• What to work on: From the data that follows, copy every line holding the string "agent".

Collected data
◆ ◆ ◆

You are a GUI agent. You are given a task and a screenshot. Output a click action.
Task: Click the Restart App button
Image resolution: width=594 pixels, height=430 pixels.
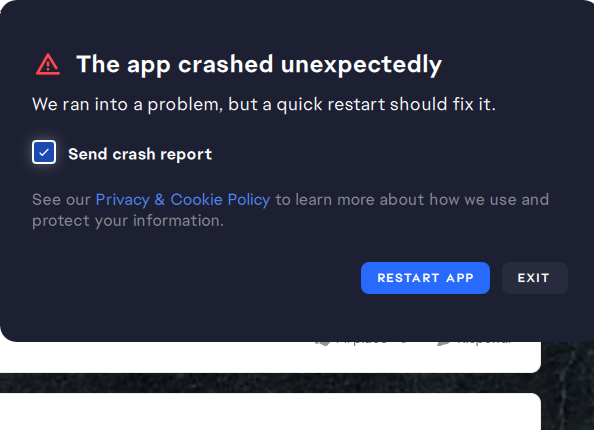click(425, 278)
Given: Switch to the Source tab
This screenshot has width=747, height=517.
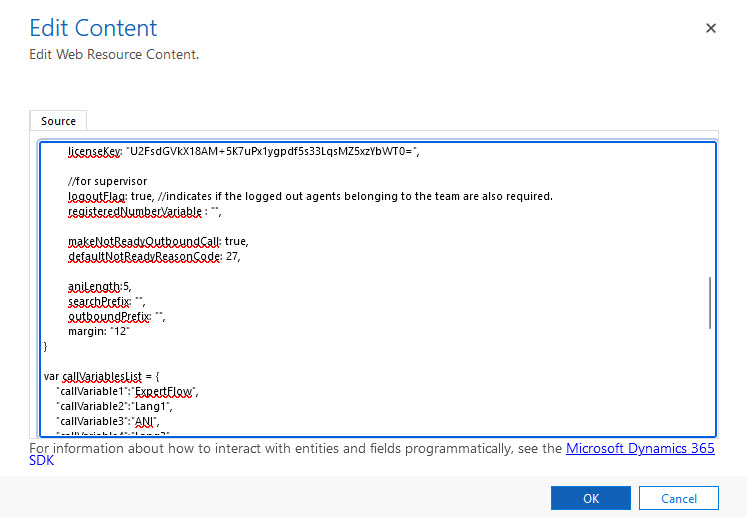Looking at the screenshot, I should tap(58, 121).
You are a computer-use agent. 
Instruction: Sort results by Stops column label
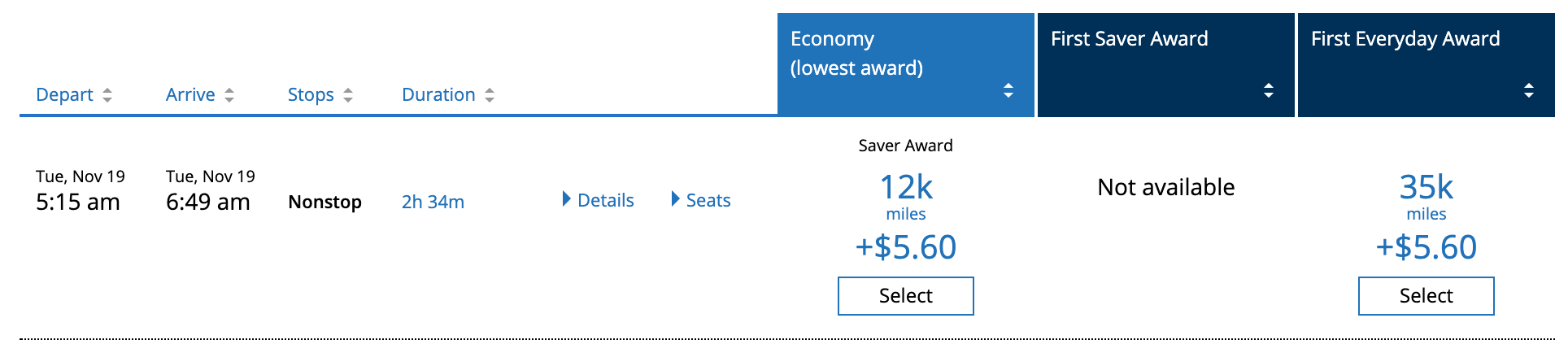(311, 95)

◆ ◆ ◆

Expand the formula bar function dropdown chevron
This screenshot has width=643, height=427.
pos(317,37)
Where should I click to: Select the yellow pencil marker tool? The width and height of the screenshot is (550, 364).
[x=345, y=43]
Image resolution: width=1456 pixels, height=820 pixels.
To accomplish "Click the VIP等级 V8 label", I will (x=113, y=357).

◆ ◆ ◆

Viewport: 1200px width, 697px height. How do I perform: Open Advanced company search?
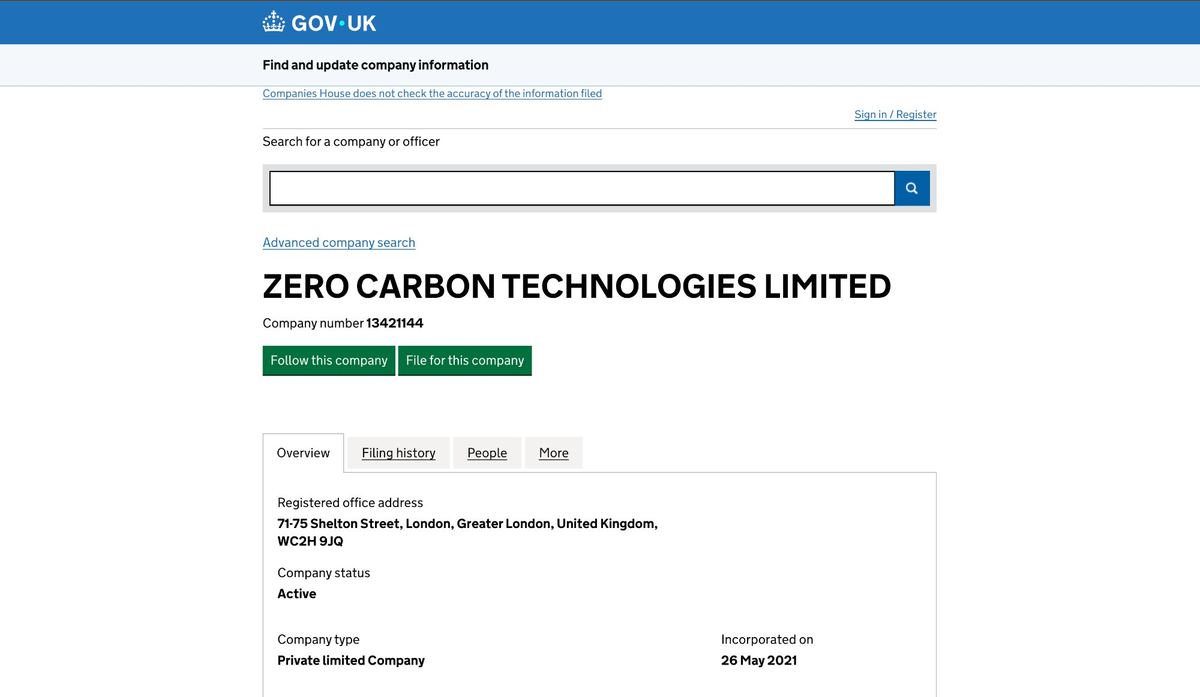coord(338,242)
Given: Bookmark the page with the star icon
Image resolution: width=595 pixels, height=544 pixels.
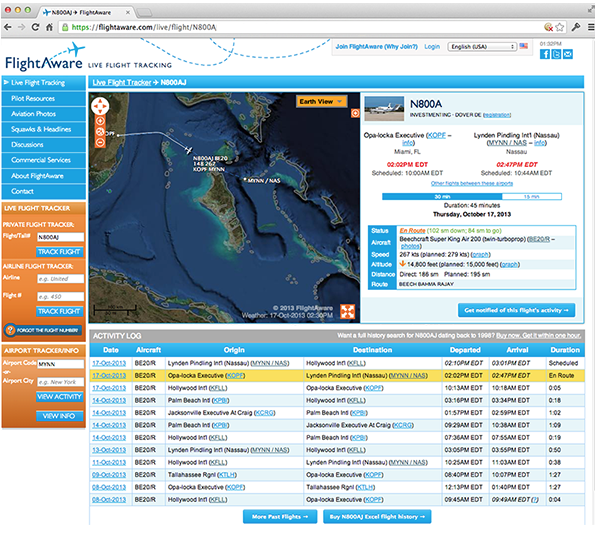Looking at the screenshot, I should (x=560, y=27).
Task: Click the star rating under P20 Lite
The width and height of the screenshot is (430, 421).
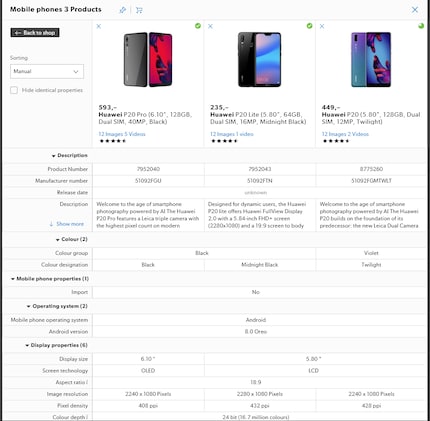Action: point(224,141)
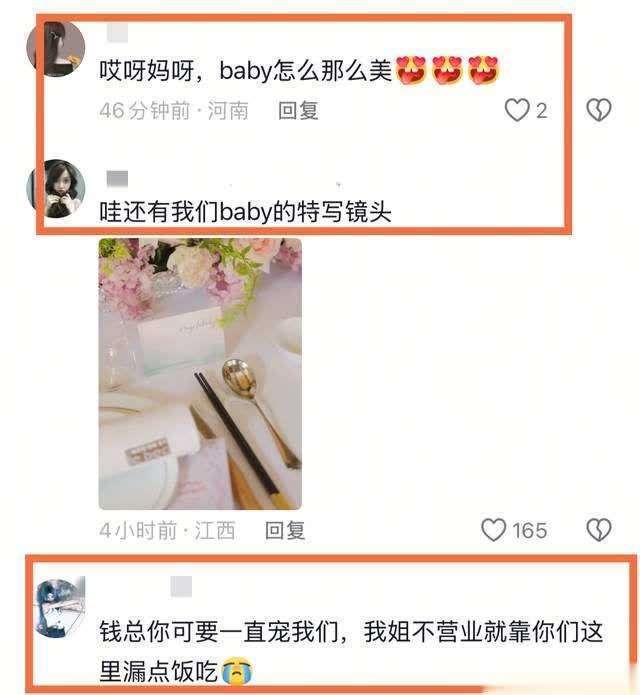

◆ ◆ ◆

• Answer to this problem:
You are a GUI agent. You are given a task and a screenshot. Output a click action.
You are a computer-use agent. 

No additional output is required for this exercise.